Conscient de la situation, le législateur a souhaité simplifier et accélérer la procédure de liquidation-partage par une nouvelle loi qui sera d’application à partir du 1er avril 2012.
Cette nouvelle mouture prévoit notamment un accroissement du rôle du notaire liquidateur, l’instauration de délais pour la communication des pièces, la primauté des accords conclus entre parties, une modification plus aisée des missions de l’expert et de la liste des biens concernés.
Il peut arriver que plusieurs indivisions existent entre les mêmes parties et qu’un partage ne puisse être réalisé qu’après le partage d’autres indivisions. Ces situations entraînent actuellement beaucoup de retards dans la procédure de liquidation, dans la mesure où chaque indivision doit être traitée séparément.
La modification législative prévoit désormais que, s’il existe entre les parties une autre indivision n’impliquant pas de tiers et dont la liquidation préalable est nécessaire pour aboutir au partage sollicité, la demande s’étend de plein droit à la liquidation des autres indivisions.

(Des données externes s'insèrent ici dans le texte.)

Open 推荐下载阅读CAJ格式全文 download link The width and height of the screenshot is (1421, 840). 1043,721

Par ailleurs, pour éviter les situations de blocage en raison de biens situés à l’étranger, le tribunal pourra décider d’écarter les biens litigieux du partage.
La nouvelle procédure fixe le principe du seul notaire liquidateur sur lequel les parties devront s’accorder. À défaut d’accord sur le nom d’un seul notaire, le tribunal désignera un autre notaire liquidateur.

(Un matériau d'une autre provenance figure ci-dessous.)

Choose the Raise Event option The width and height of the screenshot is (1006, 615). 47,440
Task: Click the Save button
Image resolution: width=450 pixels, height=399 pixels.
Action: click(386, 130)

À la condition de motiver la demande, il reste possible de solliciter la désignation de deux notaires liquidateurs, mais dans ce cas, les parties doivent être d’accord tant sur le principe que sur l’identité des notaires.
Par ailleurs, l’intervention d’un notaire représentant les absents et les récalcitrants est désormais supprimée, puisqu’en pratique, son intervention devenait purement formelle.
Dès l’ouverture des opérations, un calendrier des opérations sera fixé soit de manière consensuelle entre le notaire et les parties, soit de manière légale si les parties n’ont pas pu s’accorder sur le calendrier. Les délais convenus ou fixés pour la poursuite de la procédure peuvent être interrompus par simple demande écrite formulée au notaire liquidateur.
À tout moment de la procédure, les parties peuvent convenir d’un accord qui les liera de manière définitive. Lorsque cet accord porte sur la vente, publique ou de gré à gré, d’un bien, il habilite le notaire à procéder à la vente.
Il est également prévu que les parties peuvent, de commun accord, renoncer à faire dresser l’inventaire de leurs biens. Pour tous les points non résolus dans l’accord, la procédure se poursuit.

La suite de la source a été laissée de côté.